Exactly reproduce the entries, dropping any pictures from your copy.

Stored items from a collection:
▼▼▼
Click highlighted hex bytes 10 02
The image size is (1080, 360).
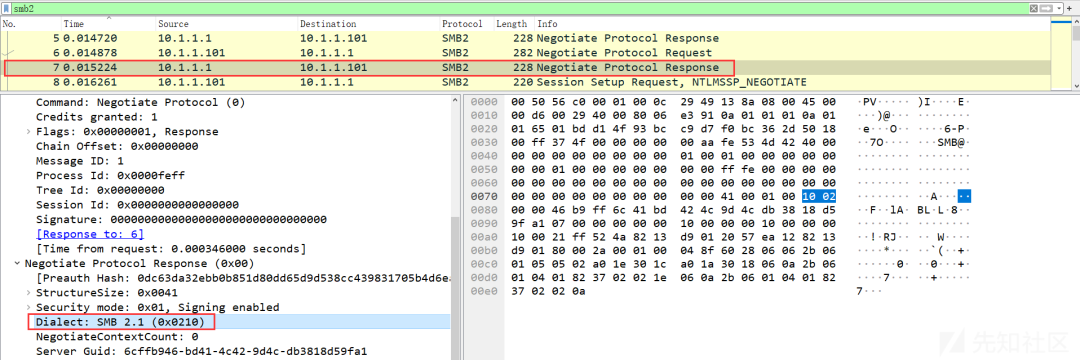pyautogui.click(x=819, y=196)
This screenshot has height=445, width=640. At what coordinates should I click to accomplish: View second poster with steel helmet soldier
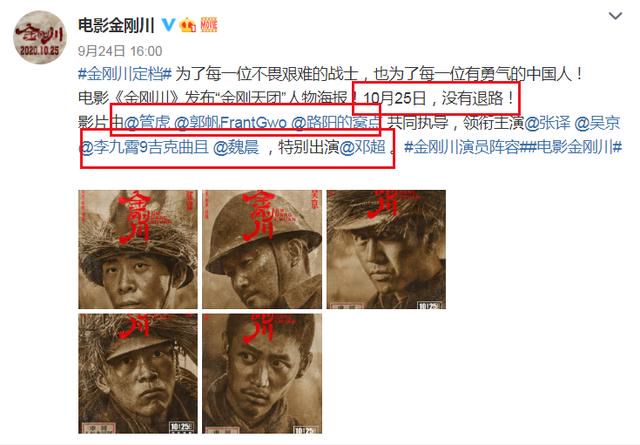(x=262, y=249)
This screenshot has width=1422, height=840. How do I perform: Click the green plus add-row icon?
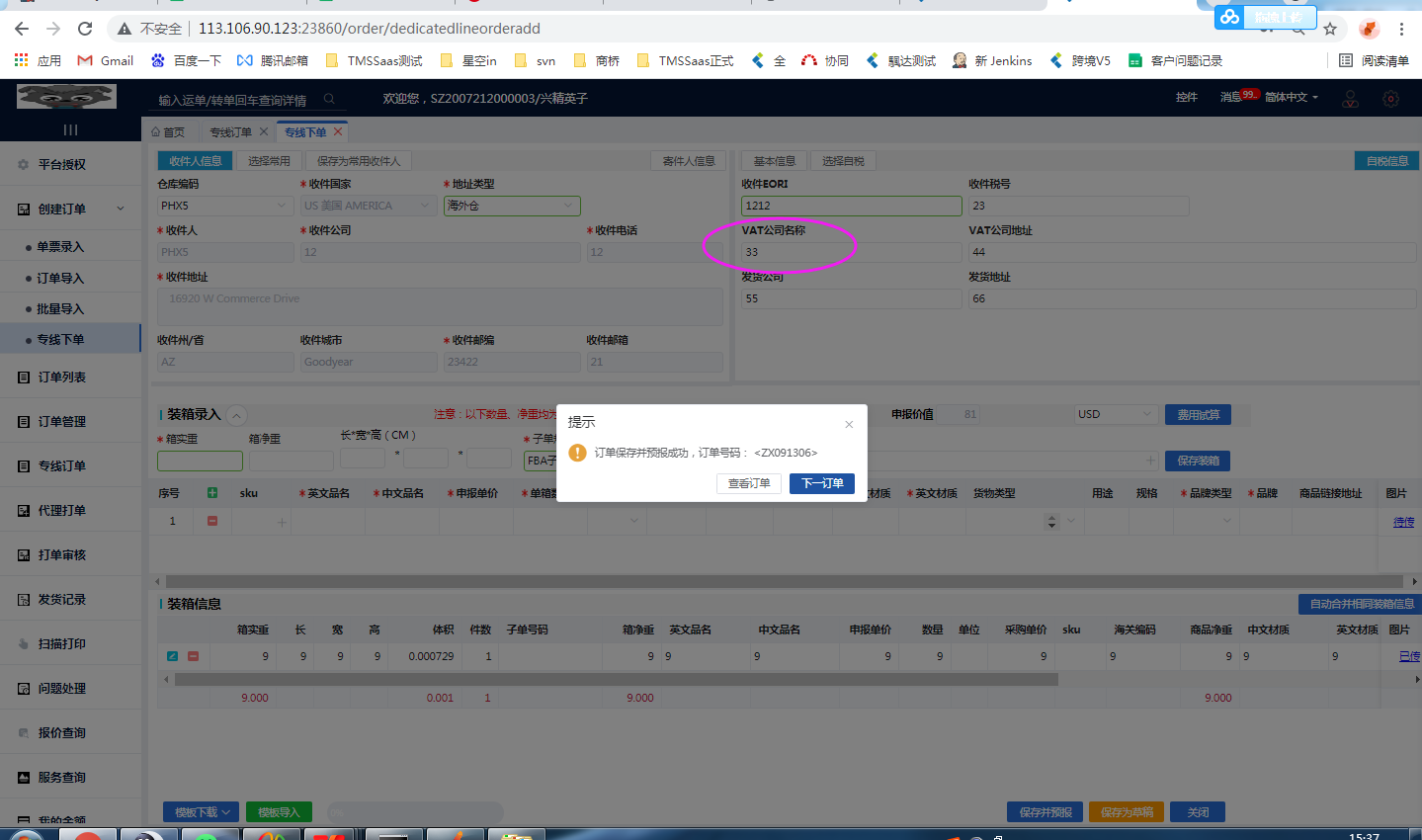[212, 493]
▲▲▲
◆ **Solution**:
Click highlighted hex bytes 10 02
The image size is (1080, 360).
pyautogui.click(x=819, y=196)
This screenshot has height=445, width=640. At what coordinates should I click to accomplish: View second poster with steel helmet soldier
(x=262, y=249)
This screenshot has width=1422, height=840. How do I perform: Click the green plus add-row icon?
[212, 493]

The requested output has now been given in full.